Nungi is a neighbourhood in Maheshtala of the South 24 Parganas district in the Indian state of West Bengal. It is a part of the area covered by Kolkata Metropolitan Development Authority (KMDA).

==Geography==

===Area overview===
Alipore Sadar subdivision is the most urbanized part of the South 24 Parganas district. 59.85% of the population lives in the urban areas and 40.15% lives in the rural areas. In the northern portion of the subdivision (shown in the map alongside) there are 21 census towns. The entire district is situated in the Ganges Delta and the subdivision, on the east bank of the Hooghly River, is an alluvial stretch, with industrial development.

Note: The map alongside presents some of the notable locations in the subdivision. All places marked in the map are linked in the larger full screen map.

===Location===
Nungi is located at . It has an average elevation of 9 m.

==Economy==
Located near the industrial locality of the Batanagar, shoe making is a common cottage industry in Nungi, with families manufacturing shoes for brands that have out-sourced labour, including Khadim's, Sreeleathers, and Liberty. Nungi once had a thriving fireworks industry and the "Chocolate Bomb" from Nungi market remains well known during the Diwali festival.

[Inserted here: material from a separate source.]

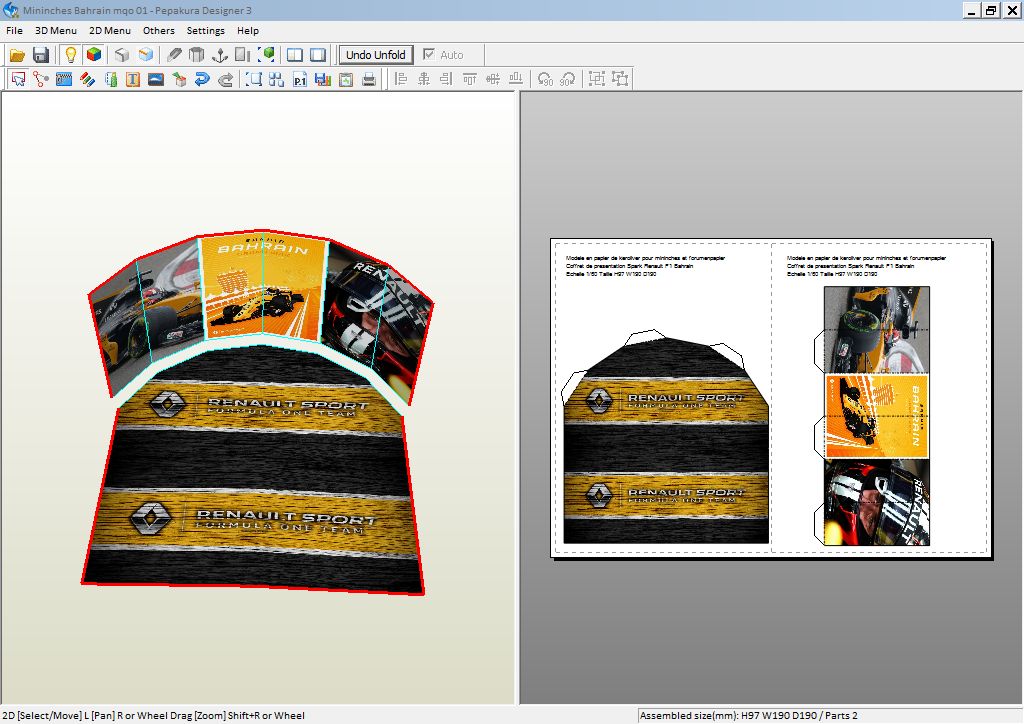Enable the Auto checkbox
The width and height of the screenshot is (1024, 724).
(429, 55)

In 2007 a joint development project was announced involving the London-based company REIT Asset Management, Eden Realty Ventures Private Limited, a Bengali NRI and the Mahestala Municipality. The project, known as the Maheshtala project, involved the development of a mini township near Nangi railway station.

==Transport==
Nungi is on the Budge Budge Trunk Road.

Nangi railway station is on the Sealdah–Budge Budge line of the Kolkata Suburban Railway system.

===Commuters===
With the electrification of the railways, suburban traffic has grown tremendously since the 1960s. As of 2005-06, more than 1.7 million (17 lakhs) commuters use the Kolkata Suburban Railway system daily. After the partition of India, refugees from East Pakistan/ Bangladesh had a strong impact on the development of urban areas in the periphery of Kolkata. The new immigrants depended on Kolkata for their livelihood, thus increasing the number of commuters. Eastern Railway runs 1,272 EMU trains daily.

==Education==
Nangi High School is a Bengali-medium school for boys. It was established in 1947 and has facilities for teaching from class V to class XII.

Nangi Balika Bidyalay Up High School is a Bengali-medium school for girls. It was established in 1948 and has facilities for teaching from class V to class XII.